Browsers open extra connections in anticipation of additional requests

Browsers can open extra connections or pre-stage open connections to improve the user experience.  You can see this if you build your own web server for IoT devices or monitor the connections and not just the requests.  These pre-staged connections do not show up in the browser developer tools.

I was troubleshooting a connection timeout issue in a Python-based web server where there were sometimes suspicious connections that timed out.  All my testing was done via a browser rather than Postman so I decided to investigate if it was a browser issue or a problem with my service.  The developer tools console in Chrome did not show the extra connection in the network traces.

The Python web server generating the logs has a 10-second connection timeout. A single browser action appears to generate two inbound connection requests but only one HTTP request. The 2nd inbound connection appears to be timing out if the user doesn't click on or initiate any additional browser action.

Got a connection from ('127.0.0.1', 64753)
Request Bytes:706
Request Processing: GET /?out_0=off HTTP/1.1
Parameters: {'out_0': 'off'}
Connection closed

Got a connection from ('127.0.0.1', 64754)
Connection closed on error timed out None

Using Wireshark 

Neither the Chrome Browser nor the Edge Browser showed any 2nd connection.  I installed Wireshark and set it up to capture inbound traffic on localhost. Then I hit return in the URL bar and saw that two connections were opened to the python server within 5 seconds. This called for more investigation


The HTML contains a markup that causes the browser to not fetch favicon.ico and the trace shows that no favicon.ico request was made.

Chrome: Refresh the URL

This trace shows two sockets opened up when I hit the reload request.  The first request is the reloaded HTTP GET on "/".  The second request comes about 0.5 seconds after the first.  No HTTP request is made on the second socket.  The Python code times out the open connection after 10 seconds.  You see this around the 10.57 timestamp.  Sometime later the Browser attempts to keep the socket open.



Chrome: 2 Button Clicks that both do a GET

This trace shows two sockets opened up when I hit the reload request.  The first request is clicking on a link on the page.  The second socket opening comes about 0.55 seconds after the first.  I then click on a 2nd link about 5 seconds after that and the request is processed on the previously opened socket.

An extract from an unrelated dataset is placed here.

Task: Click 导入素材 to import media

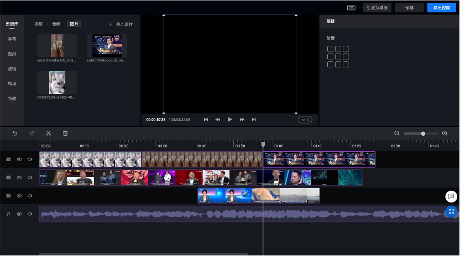Action: tap(121, 24)
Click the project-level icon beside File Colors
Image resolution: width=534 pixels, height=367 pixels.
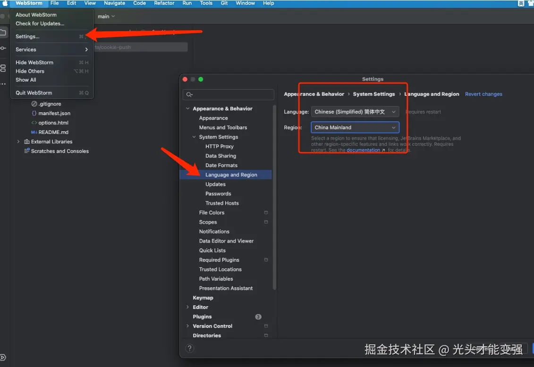(x=266, y=213)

Edge: Retains two open connections

I hit the reload button in edge and ended up with two timeout messages in the logs. Wireshark shows that Edge immediately opens two connections.  One services the inbound GET request and the other waits.  The inbound requests are processed in about 0.5 seconds like the Chrome numbers above.  Edge then opens the 3rd connection so that it has two available.  The 2nd connection times out at about the 10-second mark in line with our connection timeout.  The 3rd connection times out 10 seconds after that.


Edge: An example of connection staging

This example shows how Edge appears to manage connections across two GET requests.  In this case, these were hitting the return key in the URL bar.  The browser immediately opens two connections.  The first connection handles the GET request.  A third connection is opened when the first connection completes.  The button on the page generates the GET request around the 4.8 second mark.  The python server times out the 3rd connection 10 seconds later at the 14.8 second mark. Then there is some other activity at the 30-second mark, probably the browser timeout.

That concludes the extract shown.